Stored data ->
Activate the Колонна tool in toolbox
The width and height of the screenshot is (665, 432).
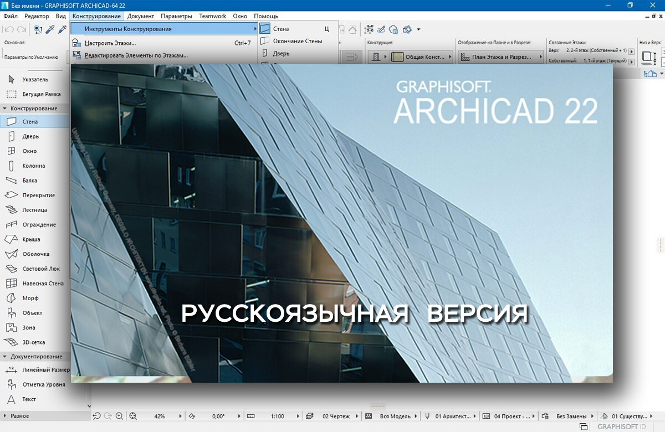tap(33, 166)
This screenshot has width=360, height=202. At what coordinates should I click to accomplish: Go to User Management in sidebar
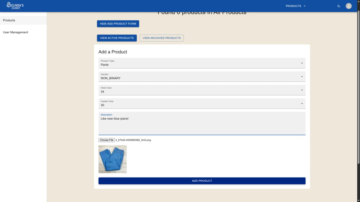click(x=16, y=32)
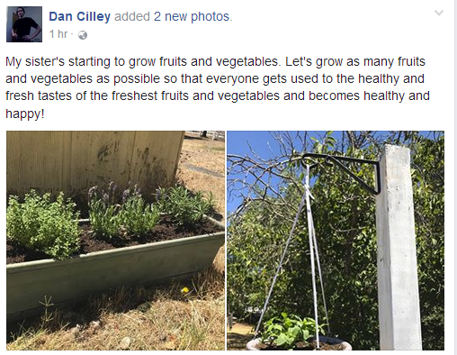Open the 1 hr timestamp link
The image size is (457, 355).
tap(58, 34)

Work to be completed -> The answer should be the records above, unchanged, with the pictures omitted.

Result of the exercise ->
Activate the Колонна tool in toolbox
The width and height of the screenshot is (665, 432).
tap(33, 166)
This screenshot has width=360, height=202. At what coordinates should I click to accomplish: Go to User Management in sidebar
click(x=16, y=32)
Open the 1 hr timestamp link
The image size is (457, 355).
tap(58, 34)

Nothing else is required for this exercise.